EasyJet started out in 1995 as a Boeing operator but switched to Airbus in 2002 with an order for 120 A319s after Sir Stelios Haji-Ioannou, the airline's founder, secured a discount that undercut the US manufacturer by 30pc.
While it was a significant saving and suited to demand at the time, the planes were smaller than the Boeing 737-800s that Ryanair was acquiring.
Mr Jarvis said easyJet 'went a bit ex-growth for a number of years' as Sir Stelios pushed back against further purchases.
EasyJet ultimately switched to the A320 for subsequent orders, but has so far retired barely a third of its A319 fleet. Two thirds of those planes will now be stood down by 2028.
With no smaller jets to replace, Ryanair's ability to increase the size of its aircraft is limited.
The Irish airline is in the process of switching from the 737-800 to the equivalent Max 8, though Mr O'Leary was able to use its clout as Boeing's biggest European customer to secure a higher-density version with 197 seats, around 10 more than standard.
'Ryanair never had the Boeing equivalent of the A319. So when they go to the Max 8 they're not really getting any more seats. They've designed what Michael calls the 'game-changer', but it's not that much different,' Mr Jarvis said.
Deliveries to Ryanair were also delayed by the 20-month grounding of the Max 8 following two fatal crashes and the more recent production slowdown ordered by regulators after a door plug blew out of an Alaska Airlines jet.
Ryanair has 150 orders for the larger Max 10 variant, Boeing's answer to the A321neo, but that plane may not enter service until 2027 or 2028, up to eight years later, as a result of the safety and production crises.

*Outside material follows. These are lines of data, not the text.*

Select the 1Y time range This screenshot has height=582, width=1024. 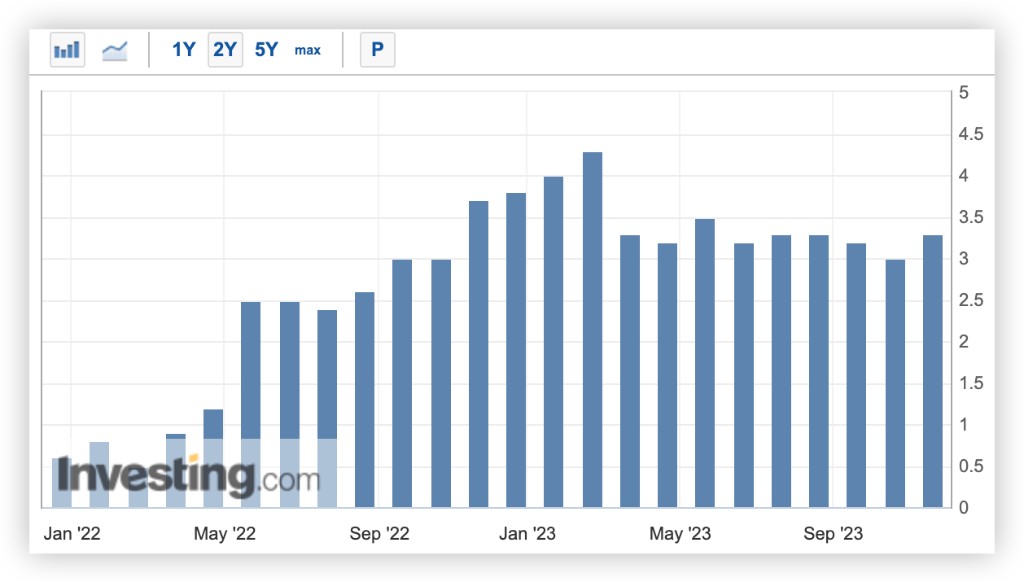[x=184, y=50]
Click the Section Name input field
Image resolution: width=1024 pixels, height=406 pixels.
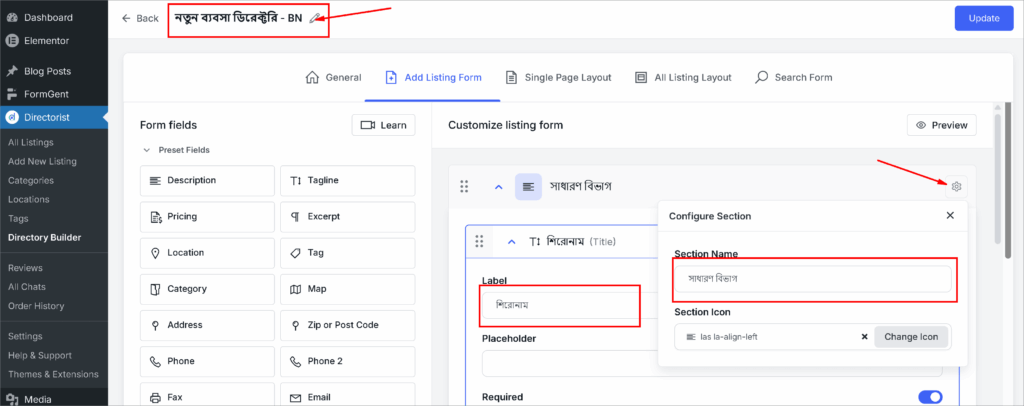tap(812, 280)
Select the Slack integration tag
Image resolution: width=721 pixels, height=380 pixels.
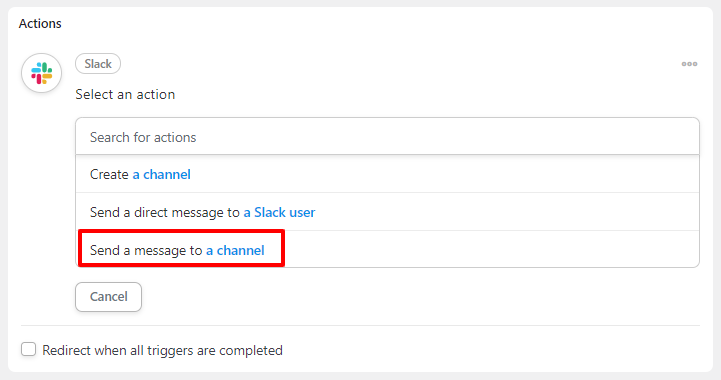pyautogui.click(x=98, y=63)
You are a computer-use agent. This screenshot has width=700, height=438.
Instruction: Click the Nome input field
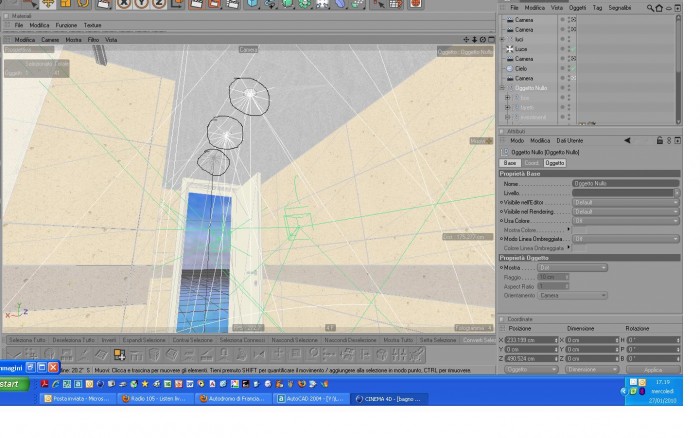click(x=625, y=184)
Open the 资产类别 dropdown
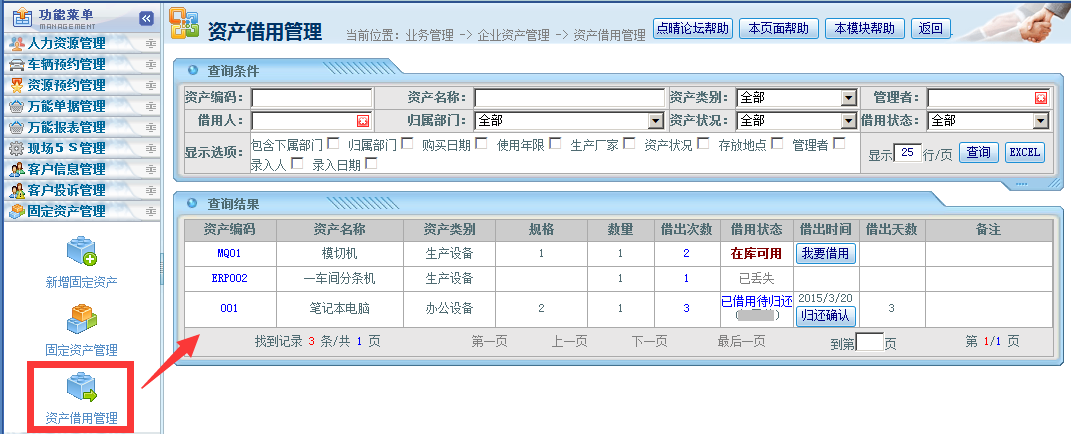Image resolution: width=1071 pixels, height=434 pixels. pyautogui.click(x=849, y=98)
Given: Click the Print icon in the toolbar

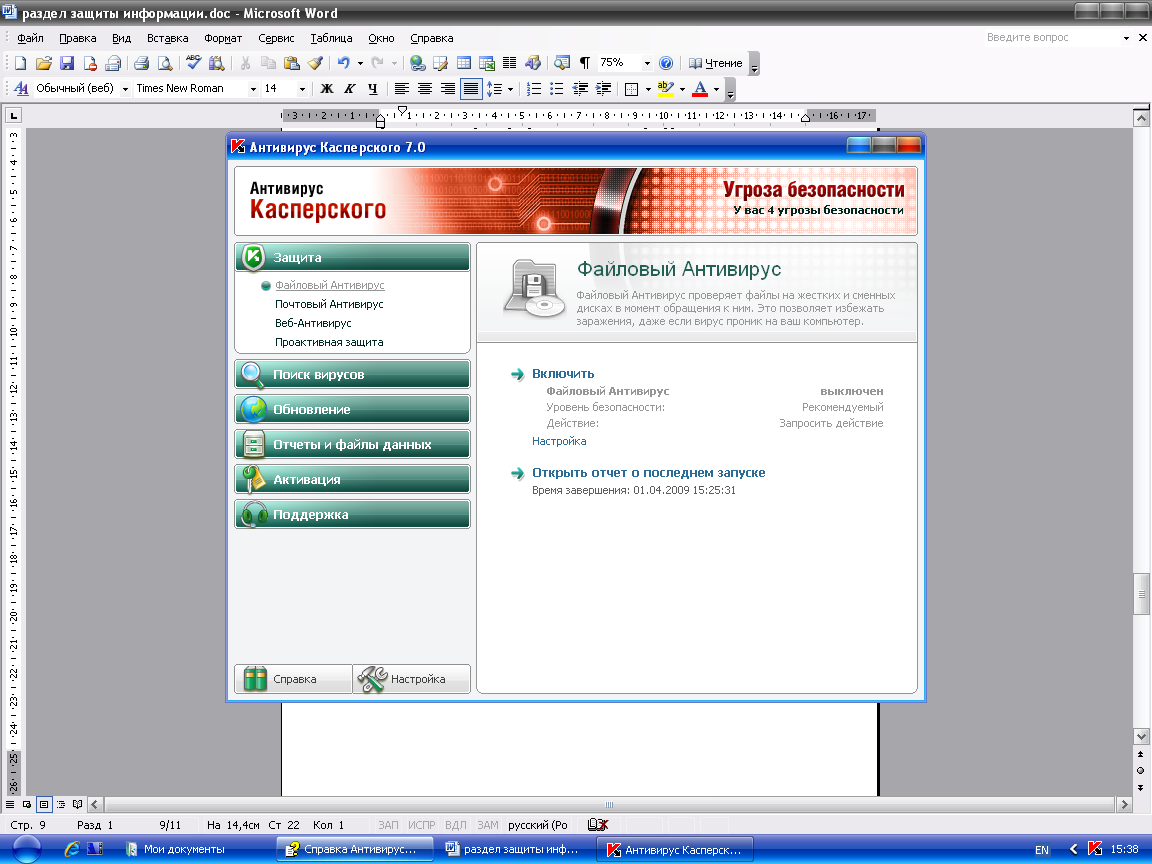Looking at the screenshot, I should point(141,63).
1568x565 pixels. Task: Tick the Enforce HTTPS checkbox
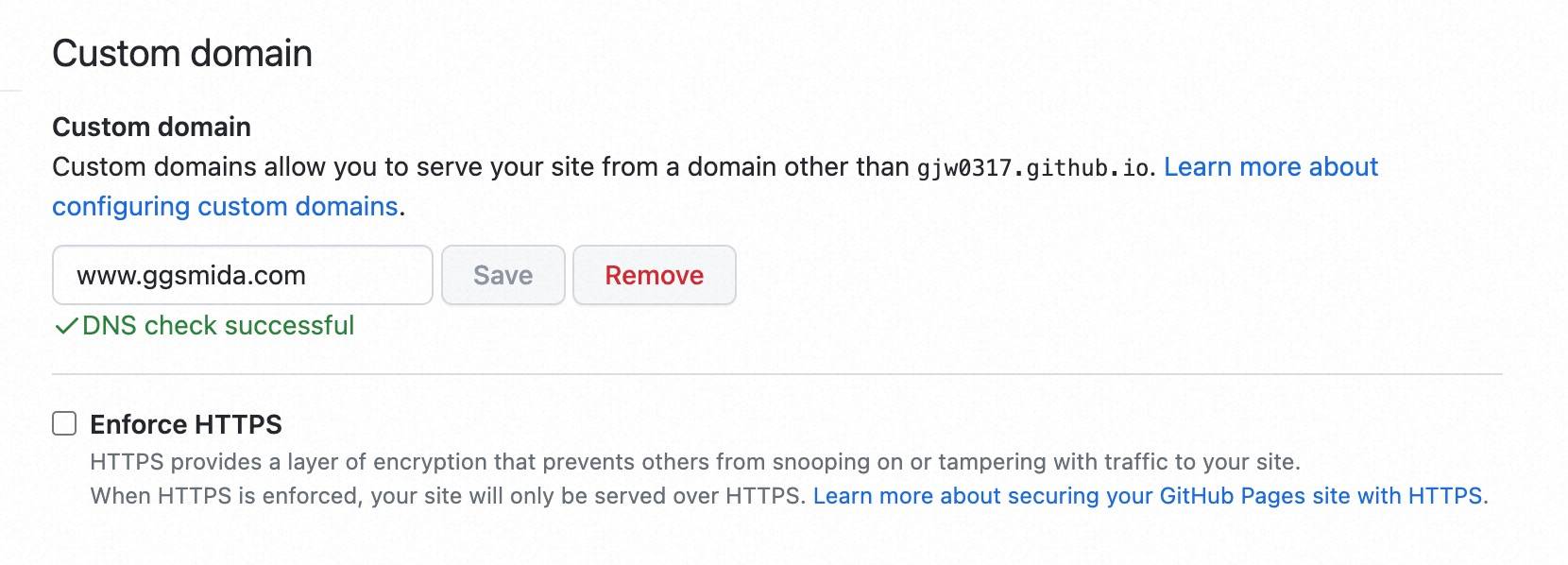coord(64,424)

Mr Jarvis said cost improvements from ditching older models would only be realised if easyJet was able to sell the additional capacity at the same revenue per seat as before.

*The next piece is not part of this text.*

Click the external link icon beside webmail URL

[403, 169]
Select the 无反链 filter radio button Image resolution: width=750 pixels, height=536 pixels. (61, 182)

He said: 'I think we can because we are in a period where there just isn't so much supply in the market as the manufacturers struggle to increase build rates.'
Mr Jarvis said the carrier was on track for a record profit in line with analyst estimates of about £700m in the year through September as summer bookings surged.
Bigger planes will also play to easyJet 's focus on major airports, where new operating slots during the busiest periods are rare and expensive to secure.
He said: 'This is a nice way of increasing capacity without needing to conjure up new slots. You have more passengers coming through the terminals because you have larger aircraft.'
Adding dozens of extra seats per flight will be a lucrative proposition at airports such as Geneva and Milan Linate, where average fares are higher than at the less expensive airports favoured by Ryanair.
EasyJet, which has a fleet of 355 planes and is due to take delivery of 291 through 2034, is also using the additional range of the bigger jets to extend its network beyond Europe, offering more flights to North Africa and as far afield as Cape Verde.
Ryanair said it remained by far Europe's most efficient airline and said the gap has widened in recent years.
The Dublin-based carrier said it had per-passenger costs of €35 (£29) last year, excluding fuel.
A spokesman said that compared with €85 (£71) at easyJet, partly as a result of the fees charged by major airports, and double that again at full-service operators IAG, which owns British Airways and Lufthansa.
Wizz Air, which benefits from lower staff expenses in Eastern Europe, had the second-lowest cost base, according to Ryanair's calculations.